## Énoncé A
Traduisez en anglais, s'il vous plaît, cette phrase de l'article sur Get Back : « Les membres du groupe ne se remettent pas du décès de leur manager Brian Epstein en 1967. »

---- Extrait à lire

The Beatles ont bercé mon enfance. Yellow Submarine et Help! étaient diffusés dans nos écrans cathodiques, alors que leurs morceaux étaient étudiés lors des cours de musique où nos flûtes ne rendaient pas honneur à leurs talents. Pour autant, cela ne fait pas de ma personne un fin connaisseur de leur discographie.
Get Back
The Beatles : Get Back est un documentaire fleuve de 7h32 sous la supervision de Peter Jackson.
Nous sommes en 1969. Après deux ans sans donner de concert, le groupe se décide à en faire un dans un lieu encore non défini. Ils en débattent, écoutant les suggestions de chacun des membres du groupe, ainsi que celle de leur manager, des techniciens, de Yoko Ono, du livreur de pizzas, bref de tout le microcosme qui s’agite autour d’eux.
Tripoli, la capitale de la Libye, est régulièrement évoquée, en raison de son cadre dans d’anciens vestiges romains avec une acoustique digne des arènes de Nîmes. The Beatles ne se montrent pas emballés à l’idée de s’éloigner de Londres. Les incidents lors de leur venue à Manille, capitale des Philippines, restent un traumatisme. Surtout, le groupe doit préparer ce concert dans un temps imparti, en raison de l’engagement de Ringo Starr pour jouer dans The Magic Christian avec Peter Sellers, Raquel Welch et John Cleese.
En 22 jours, ils doivent créer de nouvelles compositions, effectuer les répétitions puis définir le lieu où doit se dérouler le concert. Dans ce contexte particulier, on leur propose de filmer l’intégralité de cette période sous la direction de Michael Lindsay-Hogg, voire d’en tirer un film. Un réalisateur qu'ils connaissent bien, puisqu’il a déjà mis en scène certains de leurs vidéos clips dont Hey Jude, avant de faire de même avec leurs rivaux The Rolling Stones.
Au bord de la rupture
The Beatles sont au bord de la rupture. Les membres du groupe ne se remettent pas du décès de leur manager Brian Epstein en 1967. L’homme savait gérer les egos de chacun pour maintenir une certaine entente au sein du groupe. Chacun vit ce deuil à sa manière. Un fossé se creuse, qui ne sera jamais comblé, entre les différents membres du groupe.
Paul McCartney prend le rôle de leader avec sa magnifique barbe. Un rôle qu’il partageait avec John Lennon, mais celui-ci est obnubilé par sa muse Yoko Ono. Le couple est fusionnel. Ils ne se quittent plus. Elle est omniprésente, ce qui accentue les tensions entre eux. George Harrison tente de trouver une certaine paix dans la spiritualité, tout en essayant de faire entendre sa voix, alors que Ringo Starr se montre bienveillant, en tentant de maintenir une certaine cohésion au sein d'un groupe.

--------
---- Données à traiter

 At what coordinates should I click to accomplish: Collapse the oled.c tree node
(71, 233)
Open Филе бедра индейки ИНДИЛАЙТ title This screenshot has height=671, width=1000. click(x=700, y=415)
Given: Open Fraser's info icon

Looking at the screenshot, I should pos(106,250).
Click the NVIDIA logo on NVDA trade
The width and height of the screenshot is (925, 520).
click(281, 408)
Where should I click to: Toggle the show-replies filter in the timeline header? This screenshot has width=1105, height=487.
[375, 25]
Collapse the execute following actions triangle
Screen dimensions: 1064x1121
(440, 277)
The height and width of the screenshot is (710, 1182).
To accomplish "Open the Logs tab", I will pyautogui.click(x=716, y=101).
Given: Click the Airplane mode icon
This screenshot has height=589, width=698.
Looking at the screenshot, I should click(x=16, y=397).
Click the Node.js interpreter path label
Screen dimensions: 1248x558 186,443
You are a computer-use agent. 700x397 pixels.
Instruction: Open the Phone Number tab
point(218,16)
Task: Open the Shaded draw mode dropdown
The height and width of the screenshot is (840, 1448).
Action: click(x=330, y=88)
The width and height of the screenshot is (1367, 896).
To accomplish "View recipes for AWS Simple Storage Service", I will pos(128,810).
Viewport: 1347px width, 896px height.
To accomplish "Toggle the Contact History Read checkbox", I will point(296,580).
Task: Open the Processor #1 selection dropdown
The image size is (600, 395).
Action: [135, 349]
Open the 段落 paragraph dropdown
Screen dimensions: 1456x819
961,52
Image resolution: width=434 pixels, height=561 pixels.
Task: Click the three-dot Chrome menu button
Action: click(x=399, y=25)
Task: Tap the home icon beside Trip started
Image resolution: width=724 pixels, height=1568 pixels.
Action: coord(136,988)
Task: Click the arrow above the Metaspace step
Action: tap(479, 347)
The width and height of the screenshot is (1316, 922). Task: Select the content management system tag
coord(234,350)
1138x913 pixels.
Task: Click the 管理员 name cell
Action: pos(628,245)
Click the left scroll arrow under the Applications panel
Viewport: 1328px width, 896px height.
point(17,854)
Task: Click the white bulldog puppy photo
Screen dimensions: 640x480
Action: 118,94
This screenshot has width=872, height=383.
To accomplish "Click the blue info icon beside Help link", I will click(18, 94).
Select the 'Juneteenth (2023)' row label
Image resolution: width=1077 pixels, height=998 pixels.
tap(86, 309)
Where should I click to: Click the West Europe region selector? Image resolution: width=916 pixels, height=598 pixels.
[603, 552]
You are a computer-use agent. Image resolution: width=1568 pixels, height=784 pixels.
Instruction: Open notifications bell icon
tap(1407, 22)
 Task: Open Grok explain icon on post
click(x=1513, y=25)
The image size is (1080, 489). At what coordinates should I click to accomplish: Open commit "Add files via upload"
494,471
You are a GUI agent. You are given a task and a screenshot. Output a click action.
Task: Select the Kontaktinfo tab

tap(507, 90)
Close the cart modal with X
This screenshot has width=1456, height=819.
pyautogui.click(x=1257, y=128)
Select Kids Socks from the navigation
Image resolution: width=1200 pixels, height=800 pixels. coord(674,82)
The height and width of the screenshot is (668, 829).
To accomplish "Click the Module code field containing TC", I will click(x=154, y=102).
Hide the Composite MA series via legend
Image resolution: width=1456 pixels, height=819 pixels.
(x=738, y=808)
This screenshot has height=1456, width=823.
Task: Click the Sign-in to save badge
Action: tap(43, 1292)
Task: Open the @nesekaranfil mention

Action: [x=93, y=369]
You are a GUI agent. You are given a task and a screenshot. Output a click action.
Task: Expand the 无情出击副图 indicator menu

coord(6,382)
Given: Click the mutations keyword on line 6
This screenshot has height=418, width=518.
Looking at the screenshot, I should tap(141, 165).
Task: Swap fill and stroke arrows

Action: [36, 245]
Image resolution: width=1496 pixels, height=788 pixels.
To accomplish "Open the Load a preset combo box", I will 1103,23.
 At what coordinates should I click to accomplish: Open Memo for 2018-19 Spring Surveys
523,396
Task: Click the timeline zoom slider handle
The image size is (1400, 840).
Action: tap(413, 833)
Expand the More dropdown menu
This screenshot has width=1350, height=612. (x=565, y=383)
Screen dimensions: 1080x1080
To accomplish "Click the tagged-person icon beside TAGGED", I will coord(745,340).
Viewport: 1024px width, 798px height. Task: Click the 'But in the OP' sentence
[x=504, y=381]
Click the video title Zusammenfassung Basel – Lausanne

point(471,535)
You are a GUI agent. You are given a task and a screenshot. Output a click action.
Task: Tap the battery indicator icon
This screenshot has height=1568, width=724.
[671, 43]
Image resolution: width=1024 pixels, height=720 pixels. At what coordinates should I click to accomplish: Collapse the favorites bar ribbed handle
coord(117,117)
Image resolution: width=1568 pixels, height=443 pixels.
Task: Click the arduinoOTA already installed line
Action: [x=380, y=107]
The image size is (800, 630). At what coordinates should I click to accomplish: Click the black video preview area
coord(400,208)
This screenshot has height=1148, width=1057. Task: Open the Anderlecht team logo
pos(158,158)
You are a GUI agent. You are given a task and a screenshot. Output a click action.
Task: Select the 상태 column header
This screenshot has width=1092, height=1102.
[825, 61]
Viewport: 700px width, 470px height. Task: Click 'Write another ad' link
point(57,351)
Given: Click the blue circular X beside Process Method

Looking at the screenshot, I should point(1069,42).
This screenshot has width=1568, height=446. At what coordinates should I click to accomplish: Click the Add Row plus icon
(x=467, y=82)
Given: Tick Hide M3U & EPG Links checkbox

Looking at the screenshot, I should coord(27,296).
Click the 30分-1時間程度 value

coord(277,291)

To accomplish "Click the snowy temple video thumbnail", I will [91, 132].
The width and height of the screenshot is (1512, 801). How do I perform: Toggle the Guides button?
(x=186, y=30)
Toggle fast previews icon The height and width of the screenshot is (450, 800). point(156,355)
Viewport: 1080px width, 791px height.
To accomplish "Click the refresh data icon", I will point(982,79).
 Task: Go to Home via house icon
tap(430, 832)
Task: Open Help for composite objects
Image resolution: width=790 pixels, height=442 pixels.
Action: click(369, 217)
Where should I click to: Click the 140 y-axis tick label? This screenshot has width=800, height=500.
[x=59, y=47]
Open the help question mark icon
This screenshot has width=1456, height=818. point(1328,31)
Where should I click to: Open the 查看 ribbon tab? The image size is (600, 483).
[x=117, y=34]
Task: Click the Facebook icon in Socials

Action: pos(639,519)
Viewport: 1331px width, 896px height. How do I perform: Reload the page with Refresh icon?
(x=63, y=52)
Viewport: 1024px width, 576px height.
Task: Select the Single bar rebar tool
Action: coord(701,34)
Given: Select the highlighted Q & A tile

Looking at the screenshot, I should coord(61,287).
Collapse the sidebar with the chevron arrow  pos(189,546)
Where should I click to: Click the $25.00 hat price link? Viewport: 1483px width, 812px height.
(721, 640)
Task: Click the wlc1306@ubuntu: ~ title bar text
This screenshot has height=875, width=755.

--------

## Énoncé B
Extrayez des enregistrements chaque ligne qui contient le mot « dropdown ». La casse compte.

## Réponse A
The members of the band cannot get over the death of their manager Brian Epstein in 1967.

## Réponse B
Task: Open the Shaded draw mode dropdown
Task: Open the Processor #1 selection dropdown
Open the 段落 paragraph dropdown
Expand the More dropdown menu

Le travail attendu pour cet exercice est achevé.